Luis Bravo / El Imparcial, lunes 14 de julio de 2025
Es un cúmulo de flores enfermas, de rostros lánguidos que miran de soslayo porque están esperando su oportunidad de actuar, no sabiendo si con buenas intenciones. Pero algo en esas miradas, en esos escenarios más o menos frondosos y sensuales, aunque pueden estar más despejados porque solamente la figura que los ocupa ya impone bastante, algo en ellos, decía, nos resulta profundamente atrayente, al menos en mi caso.

Es la baza de las ilustraciones de Aubrey Beardsley, que estos primeros días de verano he tenido la ocasión de observar detenidamente en las páginas finales del libro Aubrey Beardsley. Decadente y maldito, que recoge su vida —junto a un breve escrito de Rubén Darío, aparecido en la prensa a comienzos del siglo XX— gracias a la labor de la editorial Fórcola y del texto a modo de semblanza de Luis Antonio de Villena, experto en la materia y en sacar a la palestra personajes de este tipo; olvidados, raros, malditos a su manera. Artistas y geniales.

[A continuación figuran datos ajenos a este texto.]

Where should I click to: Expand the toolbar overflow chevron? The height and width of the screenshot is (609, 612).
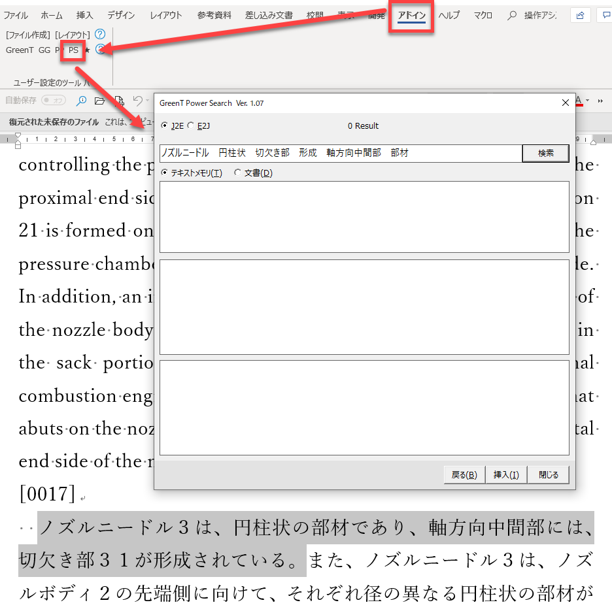click(600, 101)
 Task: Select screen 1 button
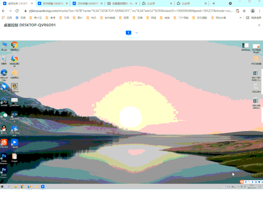point(128,33)
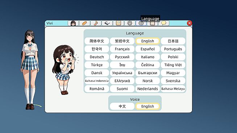Click the standing Vivi desktop character

point(30,70)
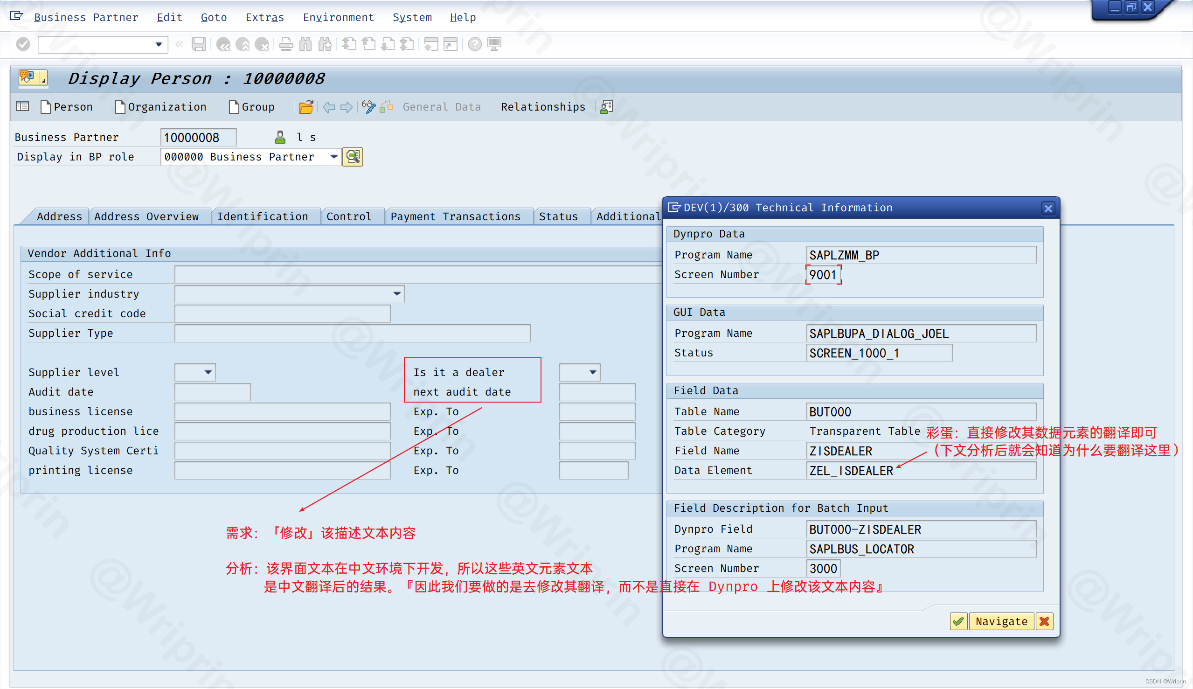This screenshot has width=1193, height=689.
Task: Toggle the Status tab view
Action: point(559,215)
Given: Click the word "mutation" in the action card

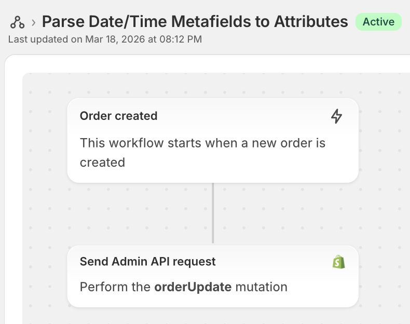Looking at the screenshot, I should [261, 287].
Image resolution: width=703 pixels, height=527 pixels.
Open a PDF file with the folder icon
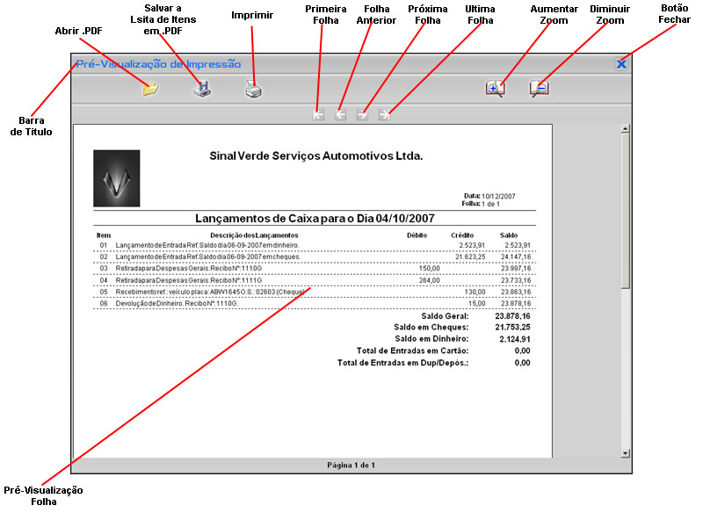pos(150,89)
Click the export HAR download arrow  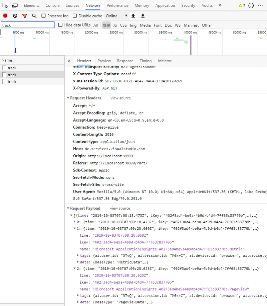(143, 16)
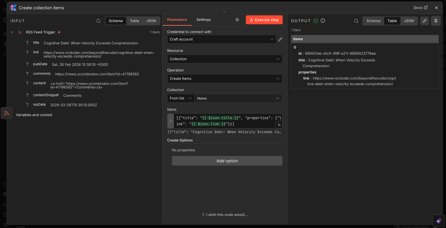Click the Craft node logo in the header

tap(13, 8)
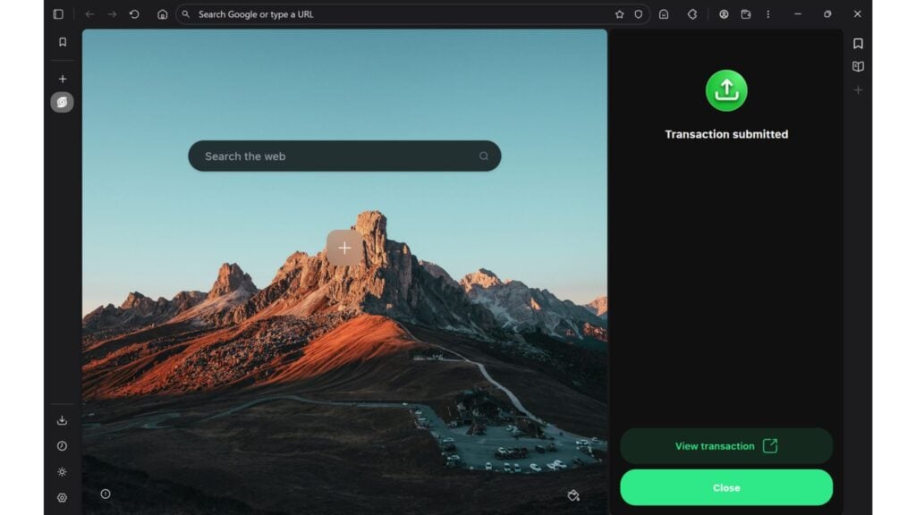Viewport: 916px width, 515px height.
Task: Bookmark the page using the star icon
Action: (x=619, y=14)
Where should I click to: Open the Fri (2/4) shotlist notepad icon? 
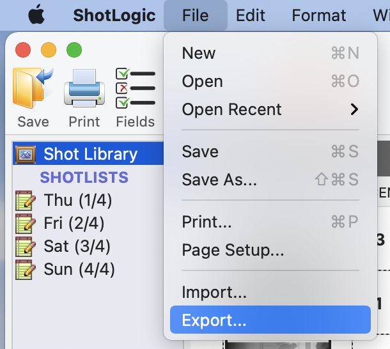26,223
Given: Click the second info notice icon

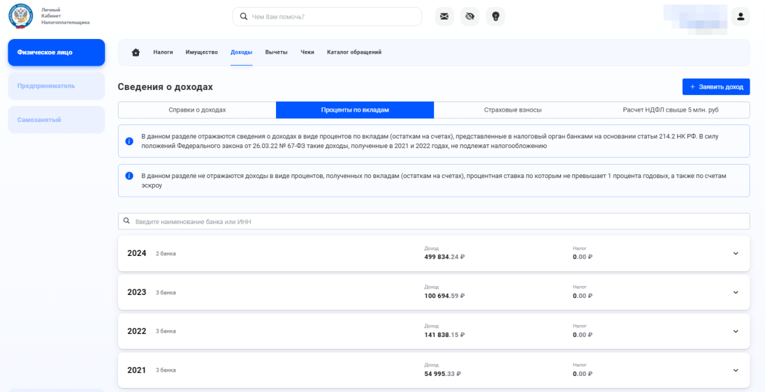Looking at the screenshot, I should (x=129, y=176).
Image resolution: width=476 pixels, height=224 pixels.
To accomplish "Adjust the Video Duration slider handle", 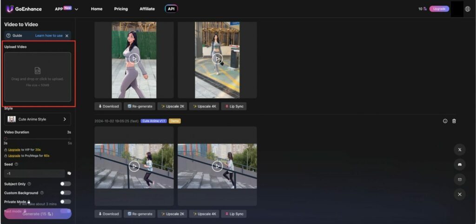I will click(6, 138).
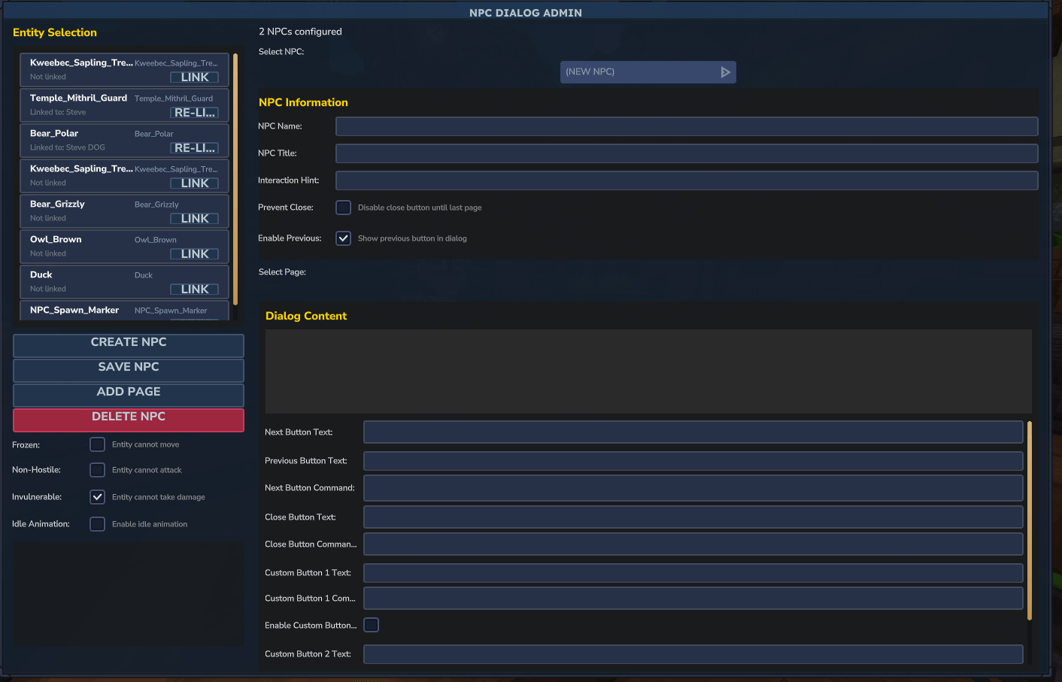Image resolution: width=1062 pixels, height=682 pixels.
Task: Click LINK on the Duck entity
Action: (194, 289)
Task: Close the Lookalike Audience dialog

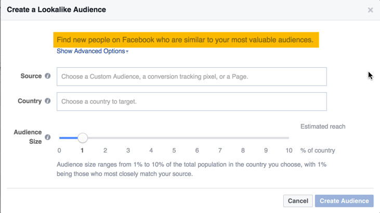Action: click(x=370, y=10)
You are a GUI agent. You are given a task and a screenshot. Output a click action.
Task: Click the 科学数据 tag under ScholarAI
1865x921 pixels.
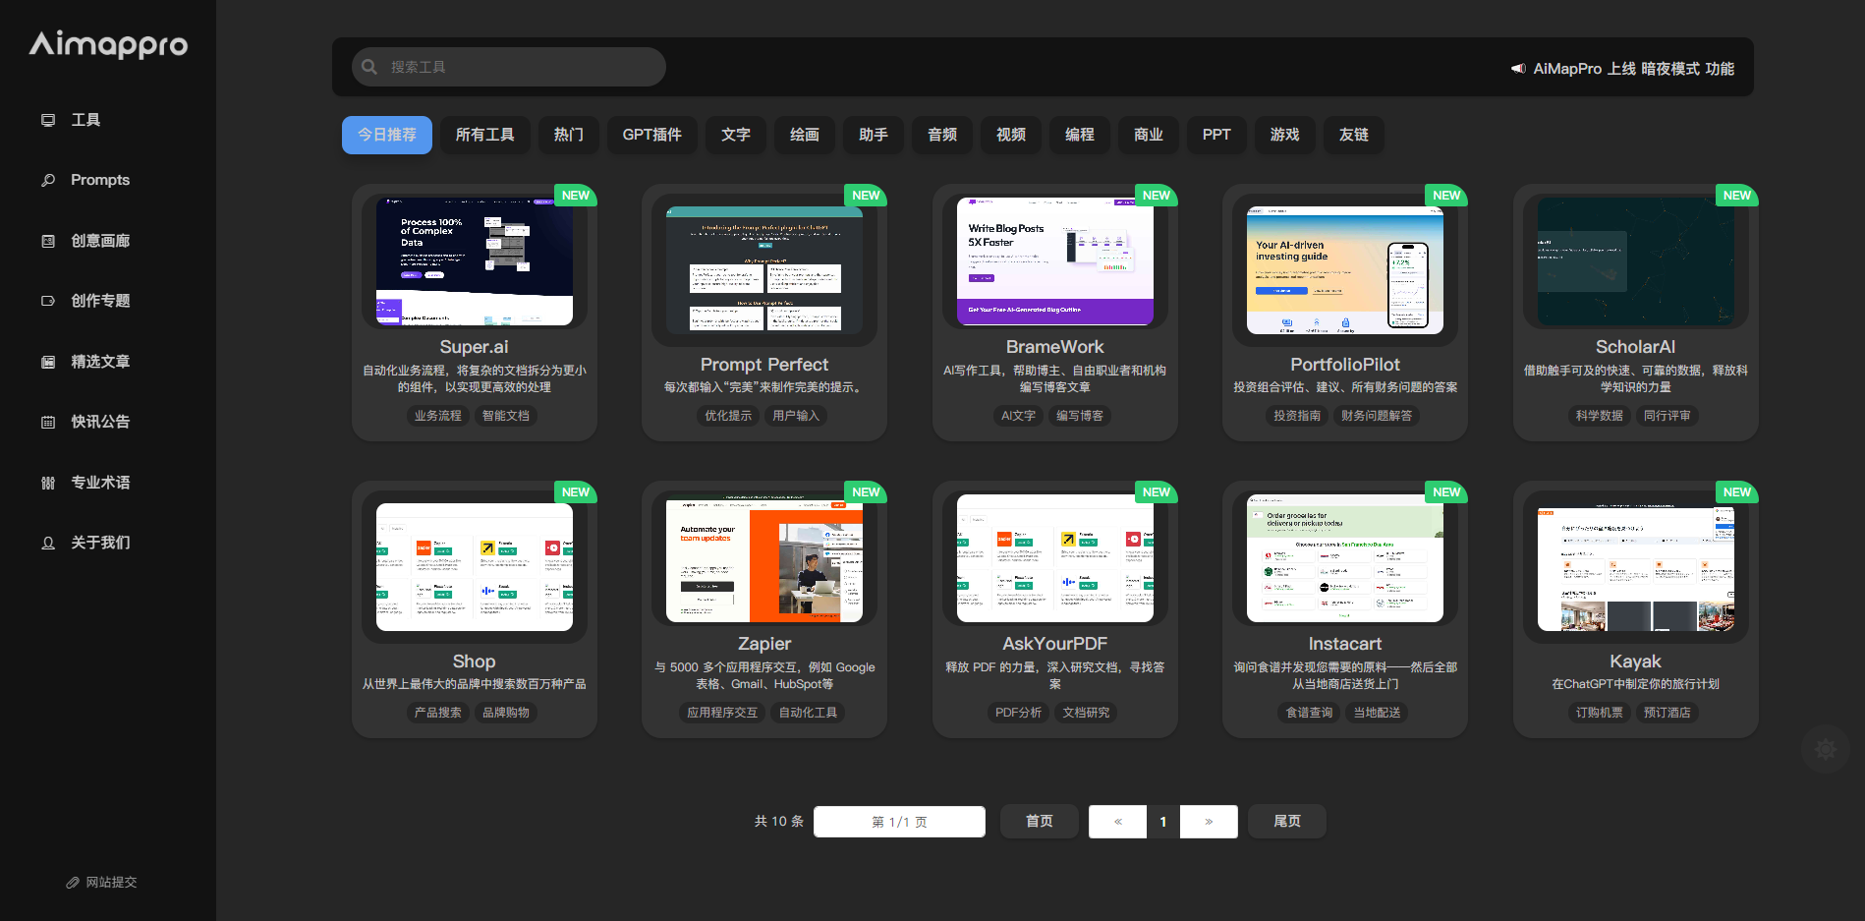[1599, 416]
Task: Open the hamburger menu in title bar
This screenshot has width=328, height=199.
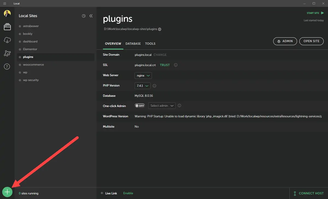Action: 5,4
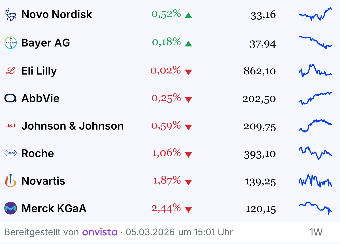Click the Bayer AG cross logo
Screen dimensions: 340x244
click(11, 43)
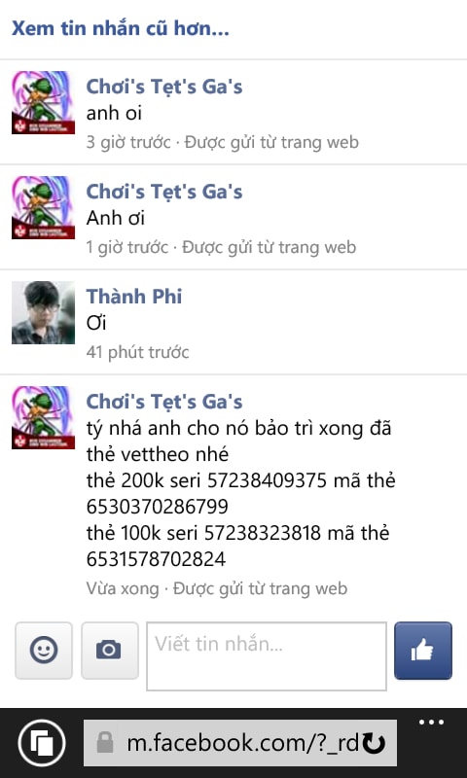Tap the camera icon to attach photo
Screen dimensions: 467x778
pos(110,651)
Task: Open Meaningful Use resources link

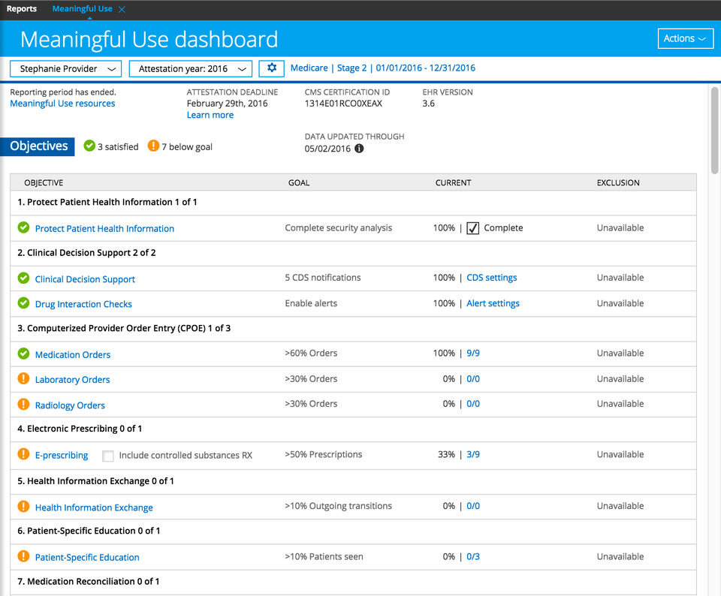Action: tap(62, 104)
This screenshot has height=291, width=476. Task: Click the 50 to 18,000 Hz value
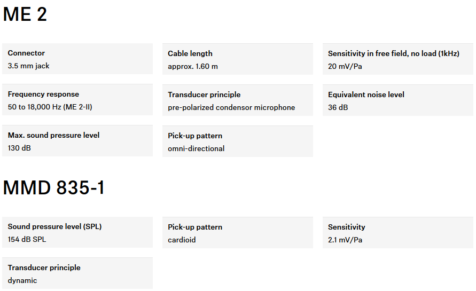point(51,107)
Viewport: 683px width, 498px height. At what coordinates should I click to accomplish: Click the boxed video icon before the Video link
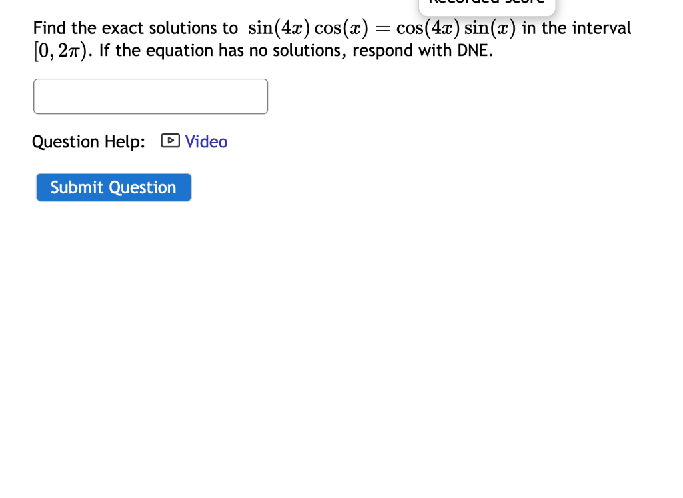pos(170,141)
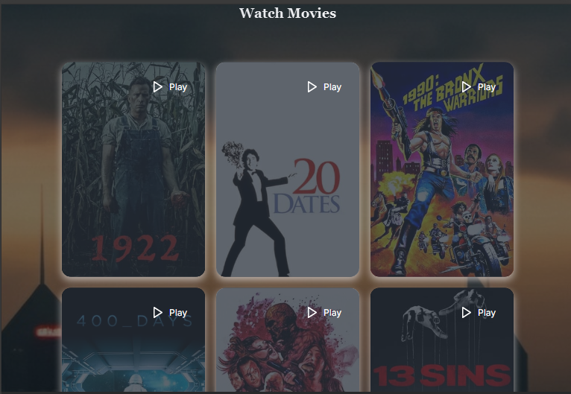Select Play label on the bloody horror card
571x394 pixels.
tap(332, 313)
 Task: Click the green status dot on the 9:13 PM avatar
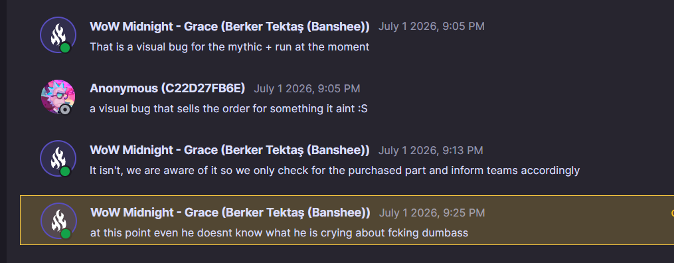click(x=65, y=171)
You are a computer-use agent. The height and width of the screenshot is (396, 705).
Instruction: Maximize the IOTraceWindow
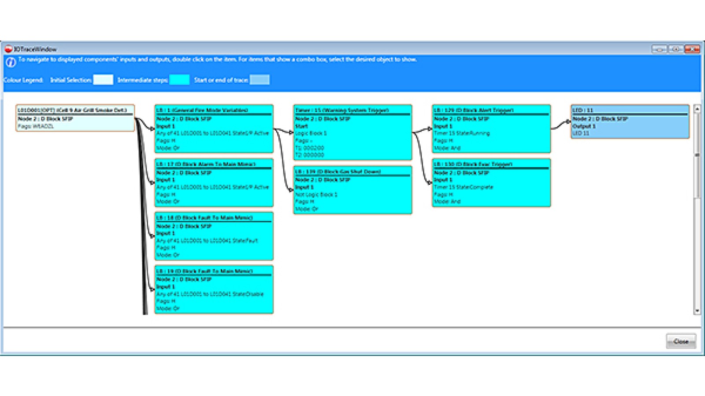tap(676, 49)
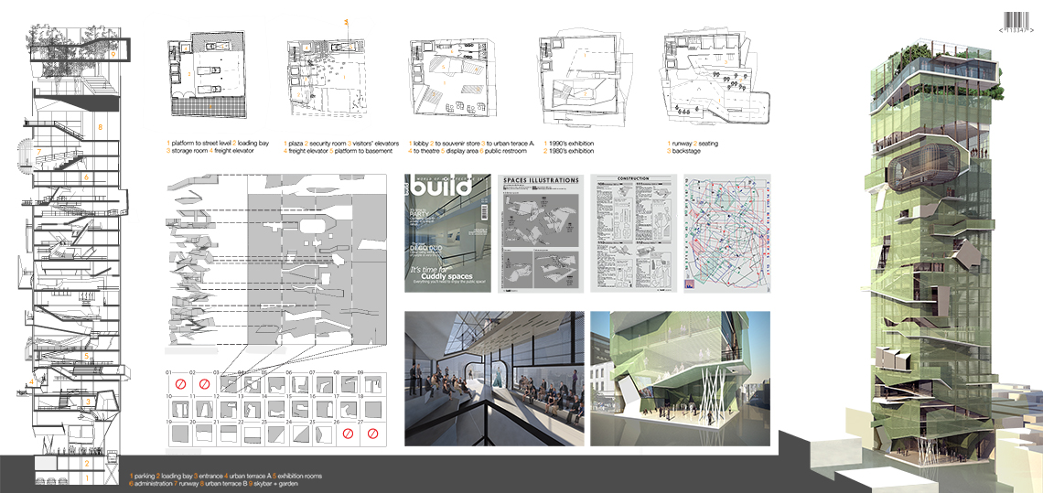Click the red prohibited icon in cell 01

point(179,386)
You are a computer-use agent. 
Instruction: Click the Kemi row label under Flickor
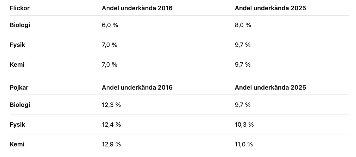[x=17, y=65]
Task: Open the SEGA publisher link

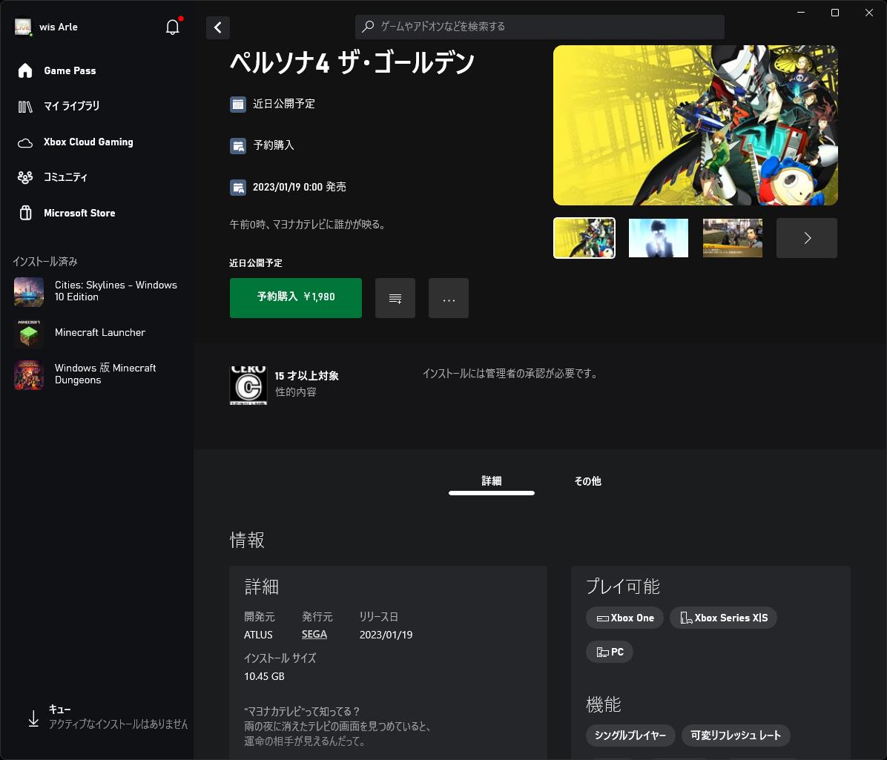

Una imagen puede justificar el universo de Beardsley: Pierrot en el jardín nocturno, vagando con sus pesares, obnubilado por una luna de blancor mórbido, pensando en esos grandes nombres trágicos de la literatura —Sigfrido, Arturo, Salomé, Lisístrata—, perfilados con la fineza de sus líneas blancas y negras, emanando de esos dibujos el arrebato, el exceso prerrafaelita, la exuberancia y la mortificación de saber que, detrás de la mano que guio esos trazos, estaba un muchacho que no llegó a vivir lo suficiente, pues era un enfermo crónico de tuberculosis, pero nos dejó un legado dandi insuperable. ‘Extremado estilista’, como escribe Villena. Una joya.